After only two-and-a-half months in power, Binyamin Netanyahu’s office is already coming apart at the seams. Bitter arguments between senior officials, an inflation of special advisors and a lack of clarity over responsibilities all contribute to an atmosphere of chaos.
Nir Hefetz, a former executive on the Yediot Achronot daily, was appointed the new head of hasbarah in the Prime Minister’s Office last week.
Mr Hefetz is currently the fourth senior communications official in Mr Netanyahu’s team.
His veteran advisor, Ron Dermer, was the first to be appointed to this post two months ago but there already was a professional spokesman in the job — Yarden Vatikay, a former Jewish Agency spokesman.
At the same time, Mr Netanyahu also has a press secretary, Yossi Levi.
The hierarchy and demarcation between the four hasbarah tzars has yet to be decided and there is no clear policy message coming out of the Prime Minister’s Office.
In an attempt to make a bit of room on the press boat, Mr Dermer was preparing to move to the role of the prime minister’s diplomatic advisor, despite not having any relevant experience.

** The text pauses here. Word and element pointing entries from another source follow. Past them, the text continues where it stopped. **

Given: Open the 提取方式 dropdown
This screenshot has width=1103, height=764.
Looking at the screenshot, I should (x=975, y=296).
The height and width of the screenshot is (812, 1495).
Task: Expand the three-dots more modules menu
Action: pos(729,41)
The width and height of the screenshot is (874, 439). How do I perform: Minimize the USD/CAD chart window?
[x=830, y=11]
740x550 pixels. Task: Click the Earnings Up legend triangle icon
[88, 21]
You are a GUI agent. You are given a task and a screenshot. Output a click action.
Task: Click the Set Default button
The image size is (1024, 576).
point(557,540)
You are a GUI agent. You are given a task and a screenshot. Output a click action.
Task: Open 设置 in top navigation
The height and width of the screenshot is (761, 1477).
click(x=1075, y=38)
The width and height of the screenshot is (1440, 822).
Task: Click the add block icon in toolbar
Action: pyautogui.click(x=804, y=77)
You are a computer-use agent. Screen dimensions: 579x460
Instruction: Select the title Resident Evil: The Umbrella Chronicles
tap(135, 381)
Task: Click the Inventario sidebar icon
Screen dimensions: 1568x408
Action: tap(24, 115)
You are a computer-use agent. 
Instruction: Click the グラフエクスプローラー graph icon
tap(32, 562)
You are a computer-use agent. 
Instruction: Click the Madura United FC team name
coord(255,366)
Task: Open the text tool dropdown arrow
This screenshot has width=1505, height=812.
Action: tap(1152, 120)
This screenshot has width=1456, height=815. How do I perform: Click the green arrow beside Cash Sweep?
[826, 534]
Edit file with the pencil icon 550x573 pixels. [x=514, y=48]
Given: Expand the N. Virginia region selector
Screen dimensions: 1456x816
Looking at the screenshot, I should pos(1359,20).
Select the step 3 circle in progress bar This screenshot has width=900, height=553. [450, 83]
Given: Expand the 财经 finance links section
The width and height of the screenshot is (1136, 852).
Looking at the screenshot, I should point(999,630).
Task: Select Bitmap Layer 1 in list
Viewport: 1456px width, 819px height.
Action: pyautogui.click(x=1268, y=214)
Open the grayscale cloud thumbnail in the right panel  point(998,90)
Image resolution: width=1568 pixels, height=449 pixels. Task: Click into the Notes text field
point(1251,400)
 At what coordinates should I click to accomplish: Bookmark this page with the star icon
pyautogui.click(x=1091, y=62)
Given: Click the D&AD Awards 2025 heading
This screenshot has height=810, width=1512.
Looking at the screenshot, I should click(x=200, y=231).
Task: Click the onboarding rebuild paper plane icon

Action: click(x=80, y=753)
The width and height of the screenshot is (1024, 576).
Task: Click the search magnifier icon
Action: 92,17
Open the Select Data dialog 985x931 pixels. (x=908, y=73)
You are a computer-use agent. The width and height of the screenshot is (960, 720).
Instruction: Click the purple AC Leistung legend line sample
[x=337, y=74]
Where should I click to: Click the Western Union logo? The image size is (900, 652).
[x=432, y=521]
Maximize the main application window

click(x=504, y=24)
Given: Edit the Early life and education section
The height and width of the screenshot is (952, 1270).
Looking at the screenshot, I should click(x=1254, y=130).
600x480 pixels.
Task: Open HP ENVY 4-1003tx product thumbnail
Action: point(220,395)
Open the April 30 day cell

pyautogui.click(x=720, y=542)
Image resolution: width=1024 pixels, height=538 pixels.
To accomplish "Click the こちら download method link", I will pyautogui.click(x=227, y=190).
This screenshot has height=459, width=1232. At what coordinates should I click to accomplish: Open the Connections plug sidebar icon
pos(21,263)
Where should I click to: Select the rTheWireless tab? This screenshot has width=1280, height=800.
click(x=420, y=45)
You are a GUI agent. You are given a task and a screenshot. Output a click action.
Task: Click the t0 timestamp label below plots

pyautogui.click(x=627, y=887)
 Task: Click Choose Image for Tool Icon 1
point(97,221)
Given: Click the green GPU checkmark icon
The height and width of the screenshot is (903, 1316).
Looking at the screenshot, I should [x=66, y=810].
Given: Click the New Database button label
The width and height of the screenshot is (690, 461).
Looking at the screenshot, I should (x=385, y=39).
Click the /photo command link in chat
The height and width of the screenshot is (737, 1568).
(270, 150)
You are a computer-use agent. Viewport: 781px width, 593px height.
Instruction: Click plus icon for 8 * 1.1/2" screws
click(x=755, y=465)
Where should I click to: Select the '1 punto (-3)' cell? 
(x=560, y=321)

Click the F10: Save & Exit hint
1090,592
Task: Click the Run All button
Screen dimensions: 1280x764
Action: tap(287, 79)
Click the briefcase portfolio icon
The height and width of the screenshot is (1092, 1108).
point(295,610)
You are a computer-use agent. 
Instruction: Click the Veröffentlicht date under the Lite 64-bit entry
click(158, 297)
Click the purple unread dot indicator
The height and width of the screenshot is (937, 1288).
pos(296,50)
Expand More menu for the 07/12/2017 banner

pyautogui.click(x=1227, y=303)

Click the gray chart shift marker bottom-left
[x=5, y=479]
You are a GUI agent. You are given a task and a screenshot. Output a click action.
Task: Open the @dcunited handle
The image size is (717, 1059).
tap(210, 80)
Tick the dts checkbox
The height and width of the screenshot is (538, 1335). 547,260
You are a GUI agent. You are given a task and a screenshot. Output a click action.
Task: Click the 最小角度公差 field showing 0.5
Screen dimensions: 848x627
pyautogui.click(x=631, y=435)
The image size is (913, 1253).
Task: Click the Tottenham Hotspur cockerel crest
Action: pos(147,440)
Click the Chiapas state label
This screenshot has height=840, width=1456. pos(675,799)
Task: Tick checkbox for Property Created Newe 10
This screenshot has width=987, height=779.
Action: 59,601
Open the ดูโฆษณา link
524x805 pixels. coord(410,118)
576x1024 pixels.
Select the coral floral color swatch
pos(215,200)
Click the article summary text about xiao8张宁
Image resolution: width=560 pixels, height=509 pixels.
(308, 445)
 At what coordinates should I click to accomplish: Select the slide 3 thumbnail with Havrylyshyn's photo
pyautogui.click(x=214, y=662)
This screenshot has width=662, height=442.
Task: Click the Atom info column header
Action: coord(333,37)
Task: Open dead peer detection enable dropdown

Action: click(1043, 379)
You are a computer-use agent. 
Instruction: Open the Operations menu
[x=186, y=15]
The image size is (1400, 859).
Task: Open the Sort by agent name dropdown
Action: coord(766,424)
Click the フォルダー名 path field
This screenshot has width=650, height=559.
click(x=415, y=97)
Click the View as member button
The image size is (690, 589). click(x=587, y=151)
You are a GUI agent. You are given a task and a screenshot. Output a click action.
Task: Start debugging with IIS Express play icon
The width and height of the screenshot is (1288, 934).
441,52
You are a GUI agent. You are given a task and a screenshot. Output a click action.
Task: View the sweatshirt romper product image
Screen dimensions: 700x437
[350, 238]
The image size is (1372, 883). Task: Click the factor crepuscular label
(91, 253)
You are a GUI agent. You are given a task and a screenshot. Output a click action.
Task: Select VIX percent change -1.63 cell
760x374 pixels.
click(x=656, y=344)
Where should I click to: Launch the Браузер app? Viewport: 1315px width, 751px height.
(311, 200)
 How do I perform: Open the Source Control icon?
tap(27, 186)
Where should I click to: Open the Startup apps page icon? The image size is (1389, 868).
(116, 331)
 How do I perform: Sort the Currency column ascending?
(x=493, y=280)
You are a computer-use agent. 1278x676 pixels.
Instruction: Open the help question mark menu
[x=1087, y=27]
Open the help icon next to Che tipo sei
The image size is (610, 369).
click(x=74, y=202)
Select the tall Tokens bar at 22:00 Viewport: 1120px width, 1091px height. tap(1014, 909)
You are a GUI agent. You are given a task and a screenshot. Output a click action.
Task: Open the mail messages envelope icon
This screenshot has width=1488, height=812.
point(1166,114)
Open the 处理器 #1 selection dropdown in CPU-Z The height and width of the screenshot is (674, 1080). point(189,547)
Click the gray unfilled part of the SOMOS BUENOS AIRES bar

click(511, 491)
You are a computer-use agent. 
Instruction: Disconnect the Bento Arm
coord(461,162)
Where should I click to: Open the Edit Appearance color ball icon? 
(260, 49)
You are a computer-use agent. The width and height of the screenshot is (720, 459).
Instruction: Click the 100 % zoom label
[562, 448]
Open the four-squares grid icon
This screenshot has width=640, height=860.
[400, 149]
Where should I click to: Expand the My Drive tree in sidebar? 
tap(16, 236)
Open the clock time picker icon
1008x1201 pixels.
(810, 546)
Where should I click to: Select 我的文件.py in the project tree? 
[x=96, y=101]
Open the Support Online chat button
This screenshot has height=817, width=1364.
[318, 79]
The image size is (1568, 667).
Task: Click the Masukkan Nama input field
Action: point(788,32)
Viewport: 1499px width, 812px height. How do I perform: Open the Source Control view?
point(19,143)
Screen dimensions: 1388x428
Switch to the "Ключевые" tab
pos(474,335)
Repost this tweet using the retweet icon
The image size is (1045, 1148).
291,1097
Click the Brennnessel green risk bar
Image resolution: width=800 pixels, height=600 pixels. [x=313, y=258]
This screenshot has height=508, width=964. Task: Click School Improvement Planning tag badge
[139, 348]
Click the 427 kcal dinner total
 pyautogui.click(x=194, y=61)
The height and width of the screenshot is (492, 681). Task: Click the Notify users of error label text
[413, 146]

This has become yet another source of tension with Professor Uzi Arad, a long-serving diplomatic advisor. Prof Arad, a former head of research in the Mossad, has become over the last two months a source of much of the strife around Netanyahu.
He has clashed with Minister of Strategic Affairs Moshe Yaalon over responsibility for policy formulation; with the prime minister’s chief of staff, Nathan Eshel, over who controls access to Mr Netanyahu; and with cabinet secretary Tzvi Hauser, whom Arad accused of leaking to the press, even demanding he take a lie-detector test.
One advisor in charge of internet policy resigned when he was not allowed to present his plans to the PM.
The lack of any clear hierarchy and the conflicting demands on Mr Netanyahu’s time have been cited as main reasons for the haphazard way in which the state budget was authorized last month and the lack of any clear policy regarding captured soldier Gilad Shalit. In addition, there were radically different messages on Israel’s response to US President Barack Obama’s recent demands emanating from the prime minister’s surroundings.
One member of Mr Netanyahu’s team insisted that none of the problems in the Prime Minister’s office are out of the ordinary.
“It is no different than in any previous government but the media were after Bibi from day one in office and all the problems are magnified.”
The advisor cited Mr Netanyahu’s successful Bar-Ilan University speech on Sunday as proof that “things are working”.
But others believe that the only reason the speech worked was that Netanyahu finally took personal responsibility for its writing, instead of leaving it to the advisors.
“Netanyahu had 10 years outside the prime minister’s Office,” says one senior government official, “and everyone thought in that time he had learnt from the mistakes of his first term.
“Now it seems that he got so used to being head of the opposition, he has yet to realise that he is prime minister again.”